Science Finally Proves Sarcastic People Are the Bomb (Took You Long Enough)
No matter how you feel about sarcastic people, one thing’s for sure: We know how to throw down at work.
Sarcasm is deeply embedded in my DNA—so much so, I don’t even realize it’s happening. For example, when I found out my favorite Caesar salad dressing was discontinued, I didn’t just sigh disappointedly and pick a new one (you know, since that would be normal). Nope, I glared at the shitty dressings I had to choose from with disdain, and said, “Because who wouldn’t want to switch to a cheap, watered down dressing that turns your salad into paste and lights your insides on fire?”
Some people say sarcasm is nothing more than a lame attempt at masking your insecurities. Some say it’s a passive-aggressive way to deal with your anger. Some say it’s just plain obnoxious. And while I’m sure there are plenty of instances where sarcastics such as myself need to simmer down and not be so… well, us, one place we should let our freak flag fly is on the job, say researchers.

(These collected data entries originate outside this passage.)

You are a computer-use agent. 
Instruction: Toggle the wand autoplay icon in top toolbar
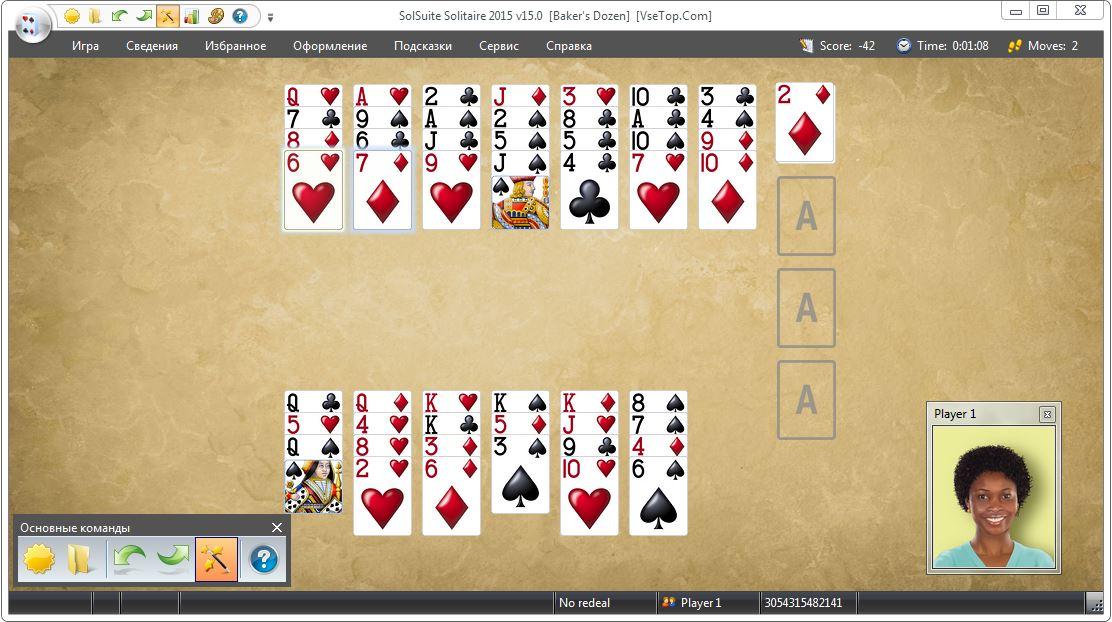point(167,16)
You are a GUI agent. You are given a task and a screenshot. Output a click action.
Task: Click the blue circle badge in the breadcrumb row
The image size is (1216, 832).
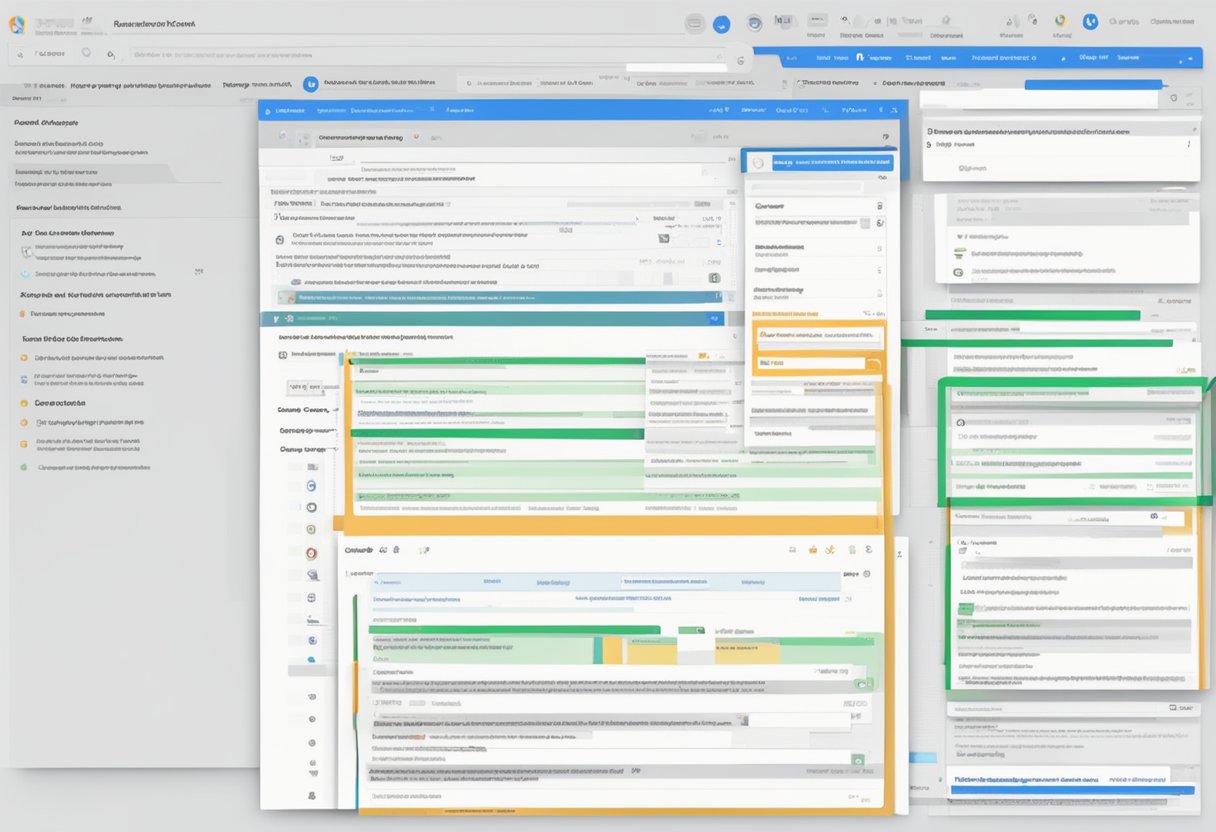point(310,86)
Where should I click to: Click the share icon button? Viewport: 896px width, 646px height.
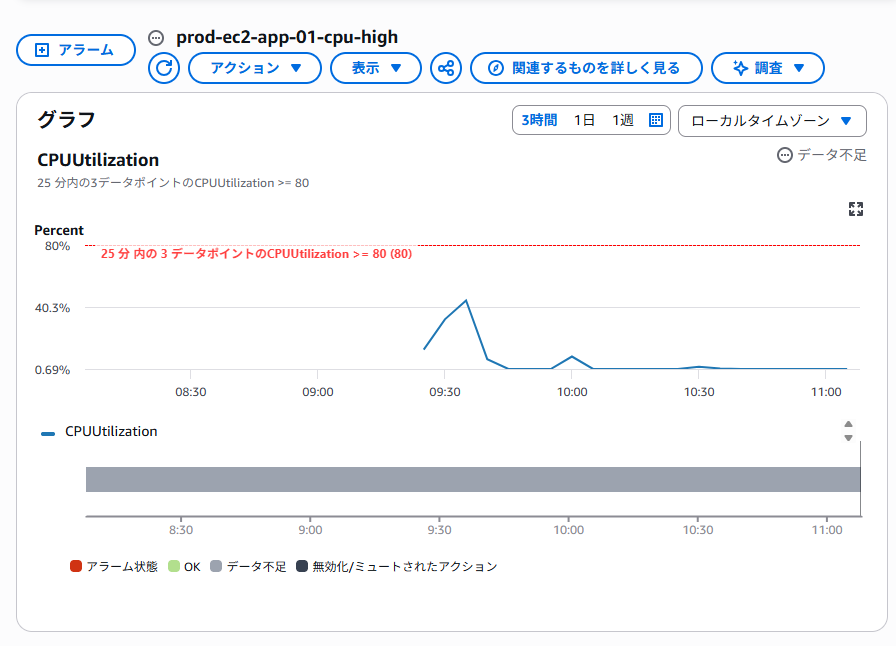(x=446, y=68)
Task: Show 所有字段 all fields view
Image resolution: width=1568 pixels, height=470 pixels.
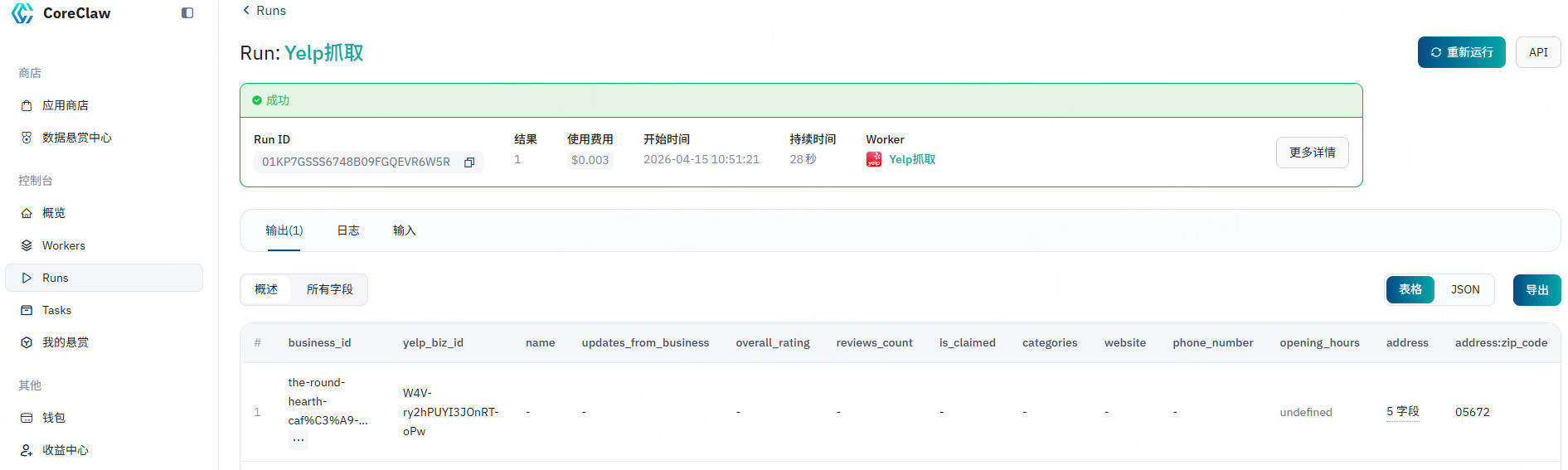Action: (329, 289)
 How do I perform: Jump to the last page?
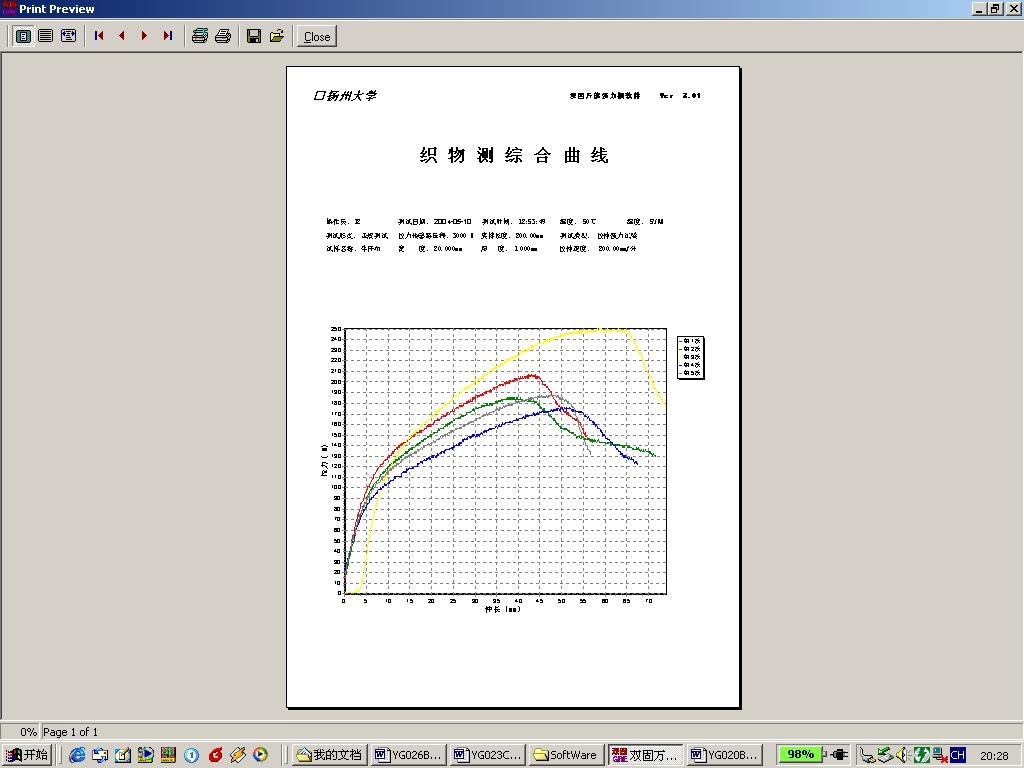pos(167,36)
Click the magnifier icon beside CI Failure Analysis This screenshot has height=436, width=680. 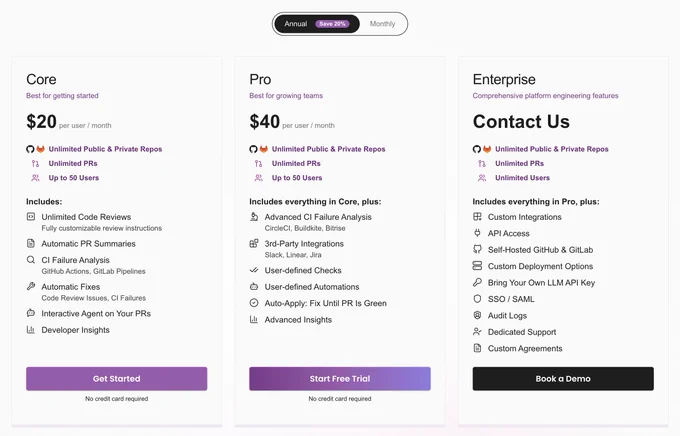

A recent study from Columbia Business School, Harvard University, and the European business school INSEAD revealed that being sarcastic may give you and your co-workers a boost in creativity. (So basically, you’re welcome.)
“To create or decode sarcasm, both the expressers and recipients of sarcasm need to overcome the contradiction (i.e., psychological distance) between the literal and actual meanings of the sarcastic expressions,” study author Francesca Gino told the Harvard Gazette in an email. “This is a process that activates and is facilitated by abstraction, which in turn promotes creative thinking.”
In one experiment, participants were divided into three groups: In the first, participants either gave or received sarcastic remarks, in the second, they received sincere remarks, and the third was a control group with neutral chit-chat. Afterward, participants were asked to link like words together in a Remote Association Task, which is one of the most widely-used creativity tasks used in research settings.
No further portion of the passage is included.